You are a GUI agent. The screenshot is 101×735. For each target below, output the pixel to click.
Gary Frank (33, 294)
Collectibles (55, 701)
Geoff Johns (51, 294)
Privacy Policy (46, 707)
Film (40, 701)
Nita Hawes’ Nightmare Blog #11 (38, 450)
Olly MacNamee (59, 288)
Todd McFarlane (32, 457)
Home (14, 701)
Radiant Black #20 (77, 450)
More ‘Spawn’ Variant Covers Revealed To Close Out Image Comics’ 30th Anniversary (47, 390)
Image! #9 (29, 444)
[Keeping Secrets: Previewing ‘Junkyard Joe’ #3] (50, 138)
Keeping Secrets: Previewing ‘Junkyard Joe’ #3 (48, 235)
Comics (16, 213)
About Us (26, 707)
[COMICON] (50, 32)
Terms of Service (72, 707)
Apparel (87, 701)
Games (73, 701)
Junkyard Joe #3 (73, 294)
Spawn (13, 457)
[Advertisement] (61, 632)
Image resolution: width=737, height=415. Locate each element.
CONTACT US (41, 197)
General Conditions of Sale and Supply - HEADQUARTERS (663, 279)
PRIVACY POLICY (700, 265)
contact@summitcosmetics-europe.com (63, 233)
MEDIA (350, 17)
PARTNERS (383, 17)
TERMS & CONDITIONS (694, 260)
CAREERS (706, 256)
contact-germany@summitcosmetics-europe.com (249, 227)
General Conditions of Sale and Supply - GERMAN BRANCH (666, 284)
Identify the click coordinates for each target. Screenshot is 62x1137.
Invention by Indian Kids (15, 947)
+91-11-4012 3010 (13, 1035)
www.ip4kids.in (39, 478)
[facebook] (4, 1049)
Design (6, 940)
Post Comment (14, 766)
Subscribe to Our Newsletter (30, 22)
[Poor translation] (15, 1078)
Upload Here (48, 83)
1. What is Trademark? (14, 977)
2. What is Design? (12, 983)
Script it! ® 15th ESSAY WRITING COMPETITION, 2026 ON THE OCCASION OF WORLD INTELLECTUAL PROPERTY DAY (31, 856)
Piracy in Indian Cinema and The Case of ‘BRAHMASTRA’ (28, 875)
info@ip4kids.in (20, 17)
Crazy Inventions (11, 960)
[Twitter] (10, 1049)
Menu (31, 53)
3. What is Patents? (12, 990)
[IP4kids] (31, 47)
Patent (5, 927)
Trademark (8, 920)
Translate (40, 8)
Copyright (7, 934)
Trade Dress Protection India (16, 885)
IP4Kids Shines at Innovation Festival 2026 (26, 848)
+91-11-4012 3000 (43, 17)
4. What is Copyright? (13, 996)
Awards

▶ **Цель задания**: Представьте все записи выше в виде таблицы Markdown со столбцами «№» и «Текст»: в первом укажите порядковый номер строки, во втором саму строку. Пустые строки в таблицу не включайте.

▶ **Ответ**:
| № | Текст |
|---|---|
| 1 | You are a GUI agent. The screenshot is 101×735. For each target below, output the pixel to click. |
| 2 | Gary Frank (33, 294) |
| 3 | Collectibles (55, 701) |
| 4 | Geoff Johns (51, 294) |
| 5 | Privacy Policy (46, 707) |
| 6 | Film (40, 701) |
| 7 | Nita Hawes’ Nightmare Blog #11 (38, 450) |
| 8 | Olly MacNamee (59, 288) |
| 9 | Todd McFarlane (32, 457) |
| 10 | Home (14, 701) |
| 11 | Radiant Black #20 (77, 450) |
| 12 | More ‘Spawn’ Variant Covers Revealed To Close Out Image Comics’ 30th Anniversary (47, 390) |
| 13 | Image! #9 (29, 444) |
| 14 | [Keeping Secrets: Previewing ‘Junkyard Joe’ #3] (50, 138) |
| 15 | Keeping Secrets: Previewing ‘Junkyard Joe’ #3 (48, 235) |
| 16 | Comics (16, 213) |
| 17 | About Us (26, 707) |
| 18 | [COMICON] (50, 32) |
| 19 | Terms of Service (72, 707) |
| 20 | Apparel (87, 701) |
| 21 | Games (73, 701) |
| 22 | Junkyard Joe #3 (73, 294) |
| 23 | Spawn (13, 457) |
| 24 | [Advertisement] (61, 632) |
| 25 | Image resolution: width=737, height=415. Locate each element. |
| 26 | CONTACT US (41, 197) |
| 27 | General Conditions of Sale and Supply - HEADQUARTERS (663, 279) |
| 28 | PRIVACY POLICY (700, 265) |
| 29 | contact@summitcosmetics-europe.com (63, 233) |
| 30 | MEDIA (350, 17) |
| 31 | PARTNERS (383, 17) |
| 32 | TERMS & CONDITIONS (694, 260) |
| 33 | CAREERS (706, 256) |
| 34 | contact-germany@summitcosmetics-europe.com (249, 227) |
| 35 | General Conditions of Sale and Supply - GERMAN BRANCH (666, 284) |
| 36 | Identify the click coordinates for each target. Screenshot is 62x1137. |
| 37 | Invention by Indian Kids (15, 947) |
| 38 | +91-11-4012 3010 (13, 1035) |
| 39 | www.ip4kids.in (39, 478) |
| 40 | [facebook] (4, 1049) |
| 41 | Design (6, 940) |
| 42 | Post Comment (14, 766) |
| 43 | Subscribe to Our Newsletter (30, 22) |
| 44 | [Poor translation] (15, 1078) |
| 45 | Upload Here (48, 83) |
| 46 | 1. What is Trademark? (14, 977) |
| 47 | 2. What is Design? (12, 983) |
| 48 | Script it! ® 15th ESSAY WRITING COMPETITION, 2026 ON THE OCCASION OF WORLD INTELLECTUAL PROPERTY DAY (31, 856) |
| 49 | Piracy in Indian Cinema and The Case of ‘BRAHMASTRA’ (28, 875) |
| 50 | info@ip4kids.in (20, 17) |
| 51 | Crazy Inventions (11, 960) |
| 52 | [Twitter] (10, 1049) |
| 53 | Menu (31, 53) |
| 54 | 3. What is Patents? (12, 990) |
| 55 | [IP4kids] (31, 47) |
| 56 | Patent (5, 927) |
| 57 | Trademark (8, 920) |
| 58 | Translate (40, 8) |
| 59 | Copyright (7, 934) |
| 60 | Trade Dress Protection India (16, 885) |
| 61 | IP4Kids Shines at Innovation Festival 2026 (26, 848) |
| 62 | +91-11-4012 3000 (43, 17) |
| 63 | 4. What is Copyright? (13, 996) |
| 64 | Awards |